Minda Corporation raised funds through a qualified institutional placement to expand inorganically. While technological arrangements with global payers have always remained in the auto ancillary space, the same is on an upward trend recently with companies such as Sandhar Technologies Ltd. and Precision Camshafts Ltd. actively forming joint ventures to leverage the advancements.

The M&A activity has been on the rise globally. There have been 11 deals during January-August 2018 where domestic companies have acquired foreign firms, as against six deals in 2017. Also, the number of domestic acquisitions was slightly higher in 2017 than in 2016.

Merger motives are mainly to integrate and expand scale in a similar business industry; hence, around 90% of the acquisitions globally have been strategic since 2015. Also, target companies for potential acquisitions range from matured to early-stage companies, having solid tech innovations and distinguished product offerings.

Ind-Ra believes the sector will continue to witness acquisitions at least for the next two years, as large corporates will look to start expanding horizontally across geographies and building a resilient product portfolio. The integration bodes well for domestic companies in the long run, as OEMs increasingly roll out models with latest features on road in India.

Revenue in the auto parts industry grew consistently over FY17-FY18, mainly due to an uptick in demand for automobiles & aftermarket sales volume. Simultaneously, exports of auto components increased at an 11% CAGR over FY13-FY18. Ind-Ra expects revenue growth to be 10-12% yoy for FY19 with a stable demand outlook. Ind-Ra opines this will enable domestic companies to grow inorganically and expand product offerings.

Balance sheet to support growth

Healthy demand across all automobile types since 2015 has led to volume growth and thus improvement in capacity utilisation for auto ancillaries companies. The asset asset-turnover ratio (sales/gross block) as a measure of efficiency peaked in FY18, after remaining flat during FY14-FY17.

Similarly, the median net leverage of the sector bottomed in FY18, after improving gradually from the FY14 levels. This is mostly due to higher cash balances and impressive EBITDA growth during the same period. Companies in the sector are better placed to fund any inorganic growth opportunities without materially impacting their leverage positions.

Cyclicality of auto OEMs

A cyclical downturn in the auto OEM industry could impact auto component manufacturers, especially in cases where companies have expanded their capacity through lateral mergers.
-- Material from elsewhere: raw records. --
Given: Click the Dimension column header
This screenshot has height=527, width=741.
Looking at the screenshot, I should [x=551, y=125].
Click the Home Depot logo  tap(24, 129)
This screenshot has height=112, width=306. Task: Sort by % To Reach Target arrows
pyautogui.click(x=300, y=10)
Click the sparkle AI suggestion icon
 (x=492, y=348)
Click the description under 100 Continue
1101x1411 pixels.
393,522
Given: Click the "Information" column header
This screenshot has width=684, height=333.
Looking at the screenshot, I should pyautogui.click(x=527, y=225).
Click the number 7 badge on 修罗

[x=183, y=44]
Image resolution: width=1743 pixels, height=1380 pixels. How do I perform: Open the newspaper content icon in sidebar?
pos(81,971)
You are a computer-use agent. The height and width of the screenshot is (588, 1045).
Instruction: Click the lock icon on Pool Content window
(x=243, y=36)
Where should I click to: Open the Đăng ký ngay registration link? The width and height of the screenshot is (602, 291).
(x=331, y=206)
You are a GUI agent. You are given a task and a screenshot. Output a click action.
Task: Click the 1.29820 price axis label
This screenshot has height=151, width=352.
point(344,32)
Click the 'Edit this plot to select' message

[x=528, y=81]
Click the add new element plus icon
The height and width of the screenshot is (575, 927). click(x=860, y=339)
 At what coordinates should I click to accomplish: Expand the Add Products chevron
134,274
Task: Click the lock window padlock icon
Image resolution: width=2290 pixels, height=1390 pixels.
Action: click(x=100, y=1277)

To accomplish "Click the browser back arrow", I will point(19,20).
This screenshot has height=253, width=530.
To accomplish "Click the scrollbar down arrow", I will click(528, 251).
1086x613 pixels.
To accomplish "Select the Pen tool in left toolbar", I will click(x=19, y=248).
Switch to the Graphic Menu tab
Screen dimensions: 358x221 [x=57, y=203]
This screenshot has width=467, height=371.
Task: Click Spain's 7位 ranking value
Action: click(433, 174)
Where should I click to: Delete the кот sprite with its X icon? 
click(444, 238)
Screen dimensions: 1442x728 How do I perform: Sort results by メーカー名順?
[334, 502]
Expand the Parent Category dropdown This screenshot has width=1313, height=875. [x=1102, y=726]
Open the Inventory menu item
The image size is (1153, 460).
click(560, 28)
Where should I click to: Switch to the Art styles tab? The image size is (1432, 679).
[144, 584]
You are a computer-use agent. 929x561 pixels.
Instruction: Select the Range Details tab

Furthermore, parts manufacturers with a greater exposure to commercial vehicle OEMs than passenger vehicle OEMs could face more challenges than before, due to commercial vehicles’ higher elasticity in a cyclical downturn. Thus margins as well as credit metrics could come under pressure.

Furthermore, the auto industry continues to face regulatory changes (vehicle scrappage policy, revised axle load limits, technological changes related to electronic vehicles, etc.), which could change the focus areas of the companies in the sector. As such, the dynamics of a merger may not materialise as expected in the first place.